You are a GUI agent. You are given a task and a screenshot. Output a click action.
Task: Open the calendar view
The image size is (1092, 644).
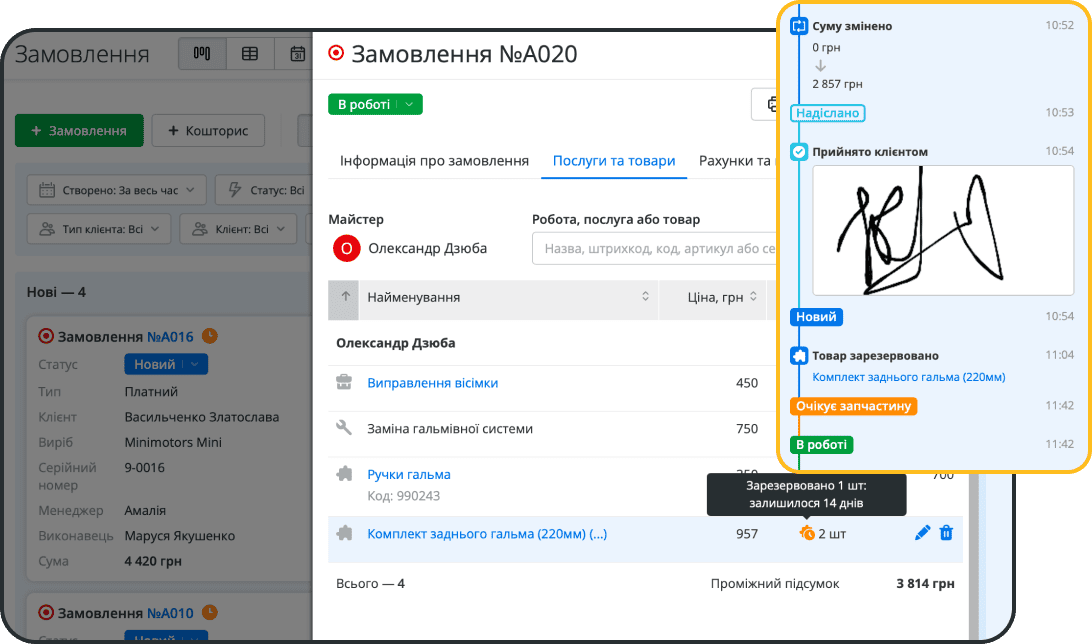click(296, 53)
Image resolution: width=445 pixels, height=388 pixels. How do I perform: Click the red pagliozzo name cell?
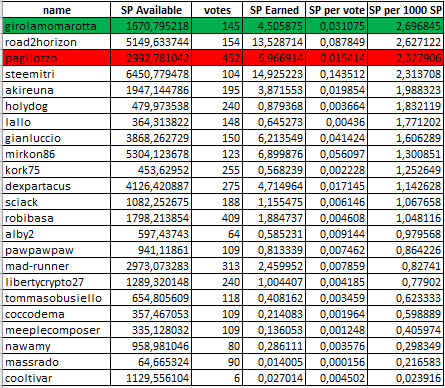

──────

**WORK TO DO**
Please rewrite the listing above as a numbered list with no blank lines, and leave the pictures out.

**WRITTEN REPLY**
1. You are a GUI agent. You are given a task and a screenshot. Output a click action.
2. Task: Open the calendar view
3. The image size is (1092, 644).
4. click(296, 53)
5. Image resolution: width=445 pixels, height=388 pixels. How do I perform: Click the red pagliozzo name cell?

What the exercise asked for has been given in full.